Embora não existam dados sistemáticos sobre o impacto desta última medida, parece haver evidência de que os professores e funcionários têm tido influência significativa na política interna das escolas. Pesquisa realizada por Guedes et al. (1997) em algumas escolas mineiras observou que muitas comunidades escolares demonstram "falta de amadurecimento político", no sentido de que boa parte dos pais e estudantes não participa do processo eleitoral. Assim, os diretores acabam sendo eleitos pelos professores e funcionários, tornando-se mais sensíveis às pressões deste último grupo. Se a amostra de escolas recolhidas na pesquisa não é representativa, as evidências são compatíveis com o observado em outras unidades da Federação. As pesquisas sobre o tema mostram que os diretores eleitos muitas vezes se tornam "reféns" dos professores e funcionários, adotando medidas que visam agradar o seu "eleitorado", como, por exemplo, relaxando no controle das faltas dos professores (VIEIRA et al., 1996; PARO, 1996).11 11 . Em que pesem suas limitações como instrumento de empowerment, no entanto, a eleição de diretores tem representado um avanço considerável, por colocar fim às interferências políticas que marcavam o sistema de nomeação do diretor pelas secretarias estaduais e municipais de educação. Além disso, parece haver evidências de que os diretores eleitos demonstram maior preocupação em prestar contas à comunidade escolar e realizar uma boa gestão.

No que tange aos conselhos escolares, a experiência de Minas Gerais também traz evidências de que os professores e a direção da escola tendem a dominar as novas estruturas de gestão. Guedes et al. (1997) observaram que muitos conselhos atuam de forma simbólica, apenas aprovando passivamente as decisões do diretor. Também foi verificado que, em alguns casos, os professores e os diretores intimidam os alunos a votarem "com eles", valendo-se do seu poder disciplinar. Em outras instâncias, os professores e os diretores buscam garantir a maioria dos votos antes de agendar uma reunião de conselho, tornando irrelevante a ação dos seus opositores. Pesquisa empírica realizada por Mattos (1998) em algumas escolas de ensino fundamental observou ainda que os membros mais ativos do colegiado são os professores mais politizados, alguns inclusive com experiência em atividade sindical.

Algumas lições importantes podem ser extraídas da experiência de empowerment da comunidade escolar em Minas Gerais e São Paulo. O primeiro ponto a ser ressaltado diz respeito ao papel crucial desempenhado por administradores educacionais, professores e seus sindicatos no sentido de manter ou transformar as estruturas de gestão da escola. A experiência de São Paulo, em particular, contrasta fortemente com o caso de Chicago, onde a descentralização foi defendida por uma ampla rede de organizações de pais e estudantes de origens étnicas e de classes variadas. Em São Paulo, os pais e os estudantes eram não mais que atores coadjuvantes em uma arena decisória onde predominavam as agendas e os interesses, nem sempre convergentes, da administração municipal do Partido dos Trabalhadores, de um lado, e dos professores e administradores educacionais, do outro. Em Minas Gerais, em que pese a existência de uma associação representativa dos pais e estudantes – a Federação das Associações dos Pais e Mestres, FapaeMG - esta última era uma organização frágil, restrita quase exclusivamente à cidade de Belo Horizonte e arredores, cujo poder de pressão nem de longe se igualava ao dos sindicatos (BORGES, 2004; ROCHA, 2000).

_Dados fornecidos_:
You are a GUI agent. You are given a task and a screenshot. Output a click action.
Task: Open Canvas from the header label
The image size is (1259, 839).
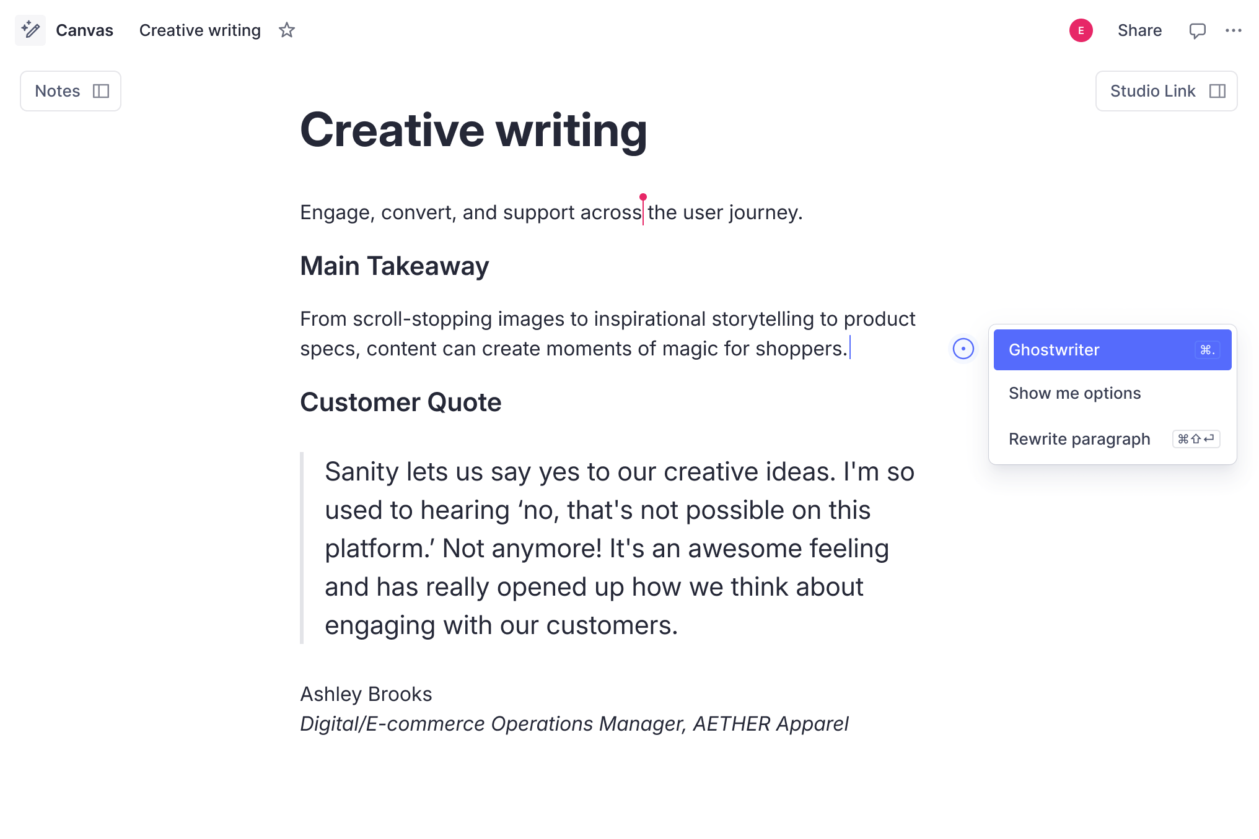click(x=84, y=30)
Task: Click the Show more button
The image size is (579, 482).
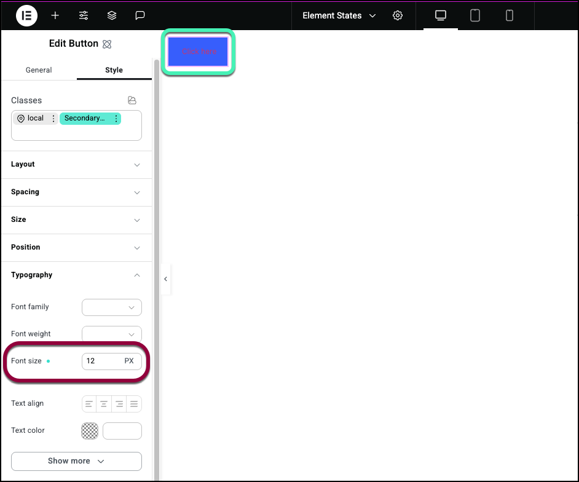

_Tarefas do exercício_:
1/ Responda com base no texto sobre gestão escolar em Minas Gerais e São Paulo:
(a) Nas escolas mineiras estudadas por Guedes et al. (1997), quem acaba elegendo os diretores?
(b) Segundo a pesquisa de Mattos (1998), quem são os membros mais ativos do colegiado?
(c) Em Chicago, quem defendeu a descentralização?
2/ Passe para o inglês esta frase do texto sobre gestão escolar: "Guedes et al. (1997) observaram que muitos conselhos atuam de forma simbólica, apenas aprovando passivamente as decisões do diretor."
Os registros não têm nenhuma função nesta atividade.

_Respostas do exercício_:
1/
(a) Os professores e funcionários.
(b) Os professores mais politizados, alguns inclusive com experiência em atividade sindical.
(c) Uma ampla rede de organizações de pais e estudantes de origens étnicas e de classes variadas.

2/ Guedes et al. (1997) observed that many councils act symbolically, merely passively approving the principal's decisions.